The Historic District of Oamaru is built of the distinctive cream-coloured local limestone earning it the title ‘The Whitestone City. At the turn of the 20th century, it was the most attractive city on the South Island. Enjoy the lovely walks, gorgeous gardens and parks, great picnic spots and intriguing living history. Get out and about and take advantage of Oamaru’s picturesque scenery.
The Oamaru Blue Penguin Colony is a natural nesting area for the world’s smallest penguin. Grandstand seating enables visitors to look closely at these birds as they waddle ashore every night at around dusk after being out at sea all day hunting for food. The much larger yellow-eyed penguins nest in smaller numbers but keep more sociable hours coming ashore in the late afternoon or early evening. They mainly arrive on Bushy Beach, where a hide lets you see the penguins as they make their way across the beach.
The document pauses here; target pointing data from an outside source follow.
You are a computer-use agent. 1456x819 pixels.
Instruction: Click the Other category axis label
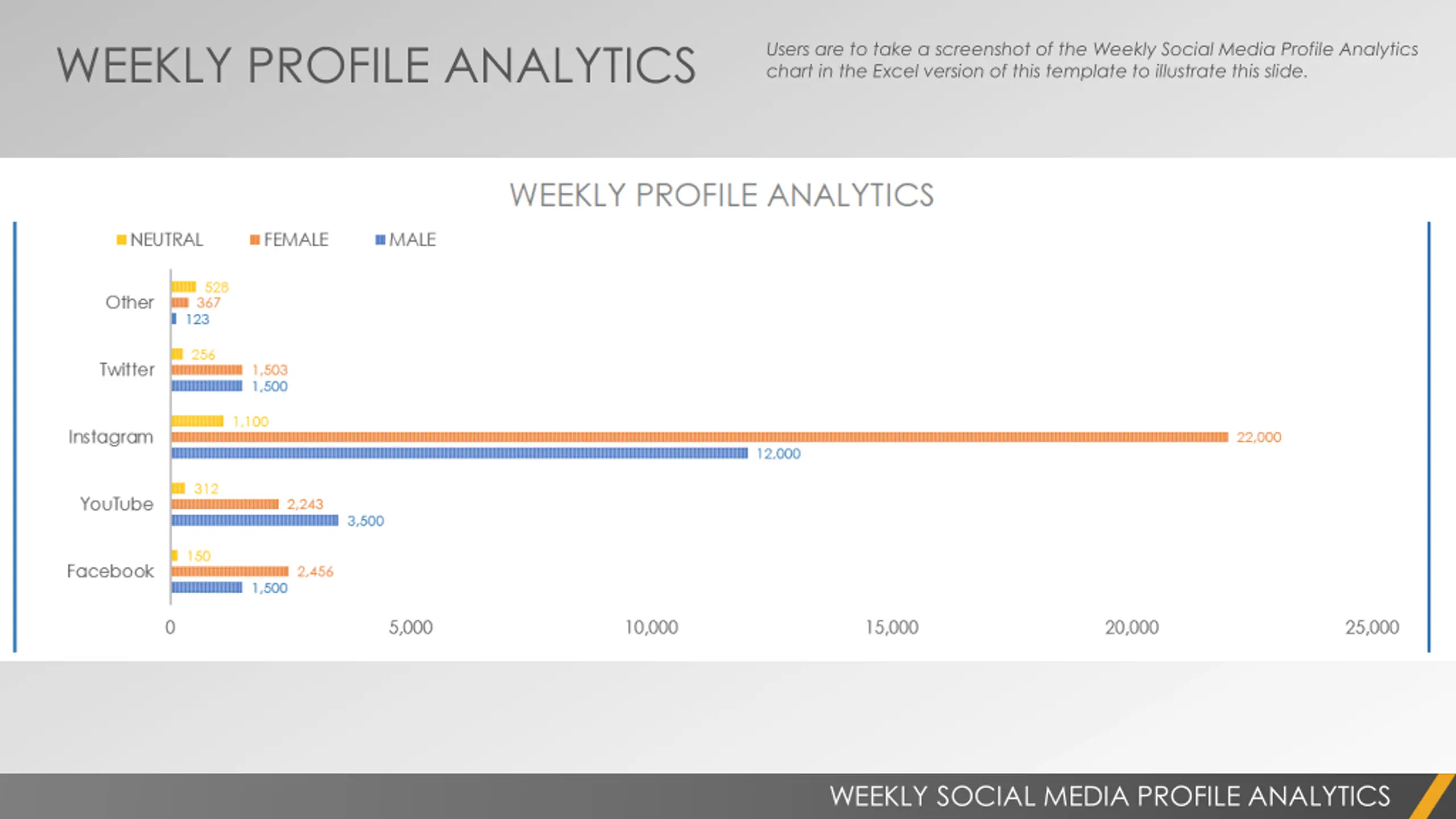tap(130, 302)
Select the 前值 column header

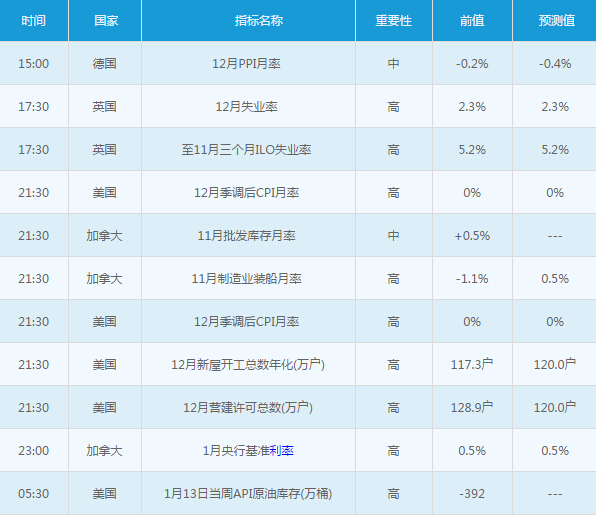472,21
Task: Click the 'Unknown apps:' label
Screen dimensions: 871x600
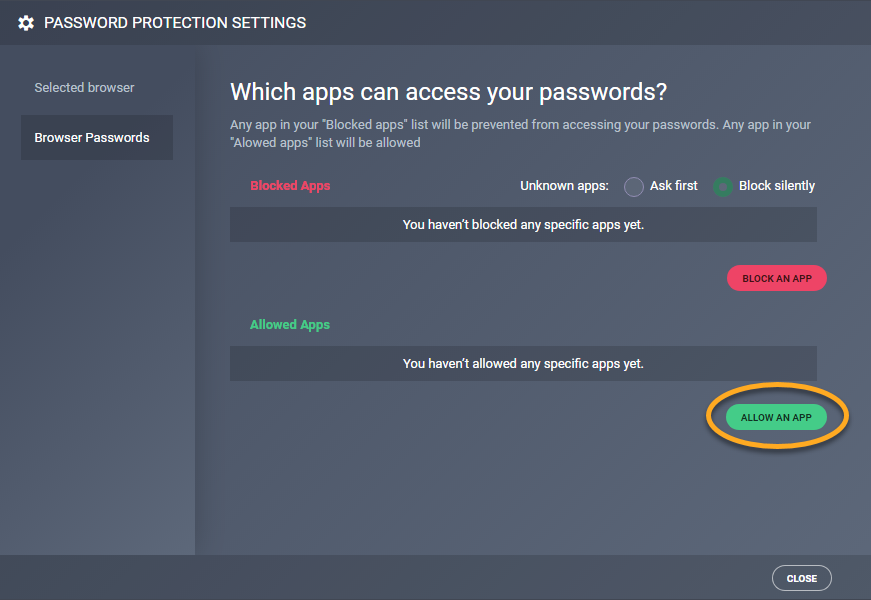Action: point(565,186)
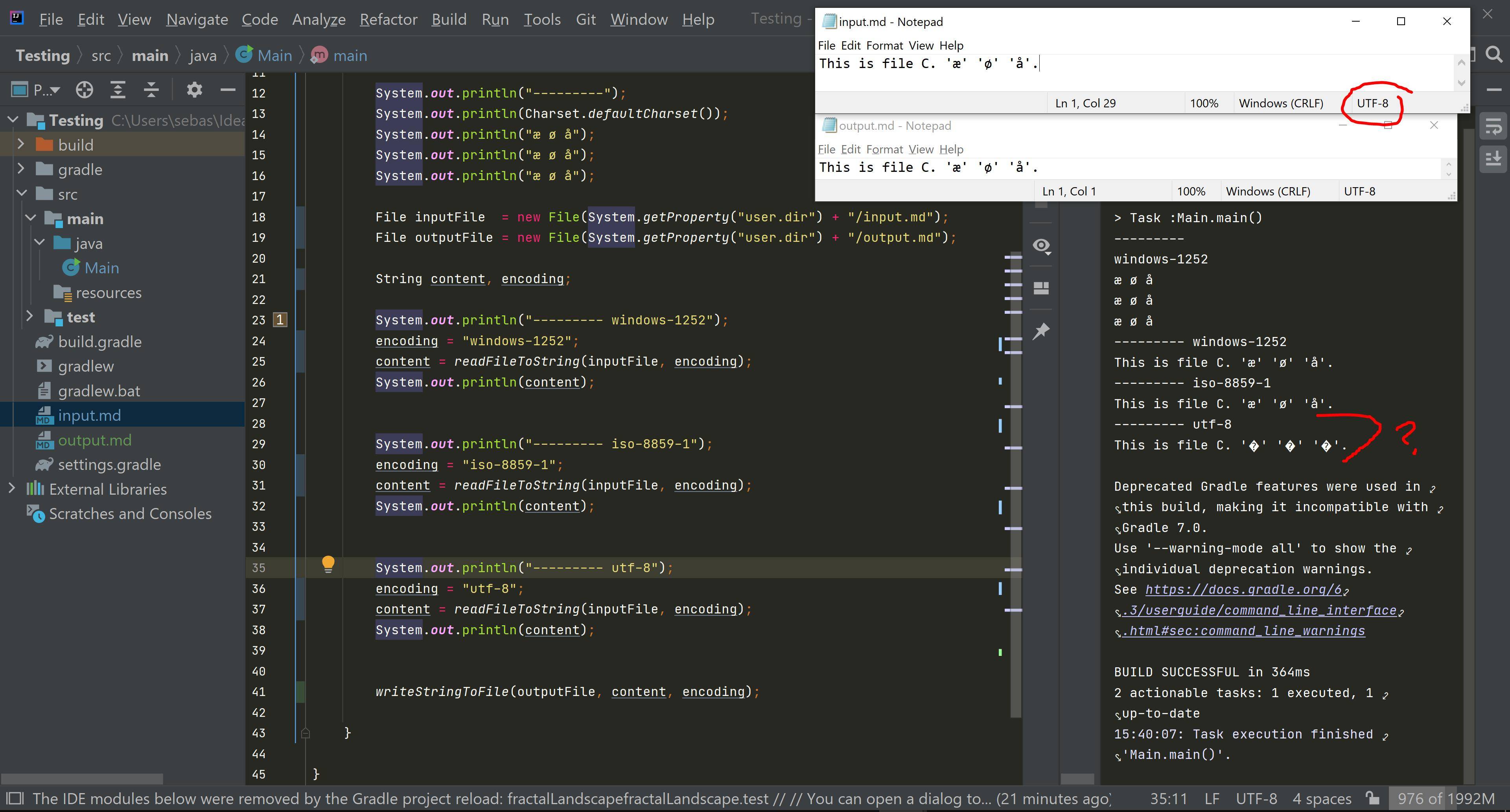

Art and culture thrive here with a range of art galleries that include nationally significant artworks, while local theatre shows at the Oamaru Opera House make for a great night out. Oamaru also offers a diverse selection of eateries and boutique retails stores. The historic quarter is full of artisans and craftspeople, and the Oamaru Food and Wine Festival takes place in February. In November, the ‘Oamaru Victorian Heritage Celebration’ honours its fascinating heritage with a few madcap days of commemoration, seeing men riding penny farthings and women wearing elaborate Victorian costumes.
Moeraki, located 33km southwest of Oamaru, is known for the fascinating Moeraki Boulders, spherical 65-million-year-old boulders that are up to four metres in circumference and which lie scattered along the beach. Their smooth skins hide honeycomb centres revealed in some of the broken specimens, and you can see them from a viewing platform that overlooks the boulders. Alternatively, visitors can walk among them on the beach…a strangely compelling phenomenon.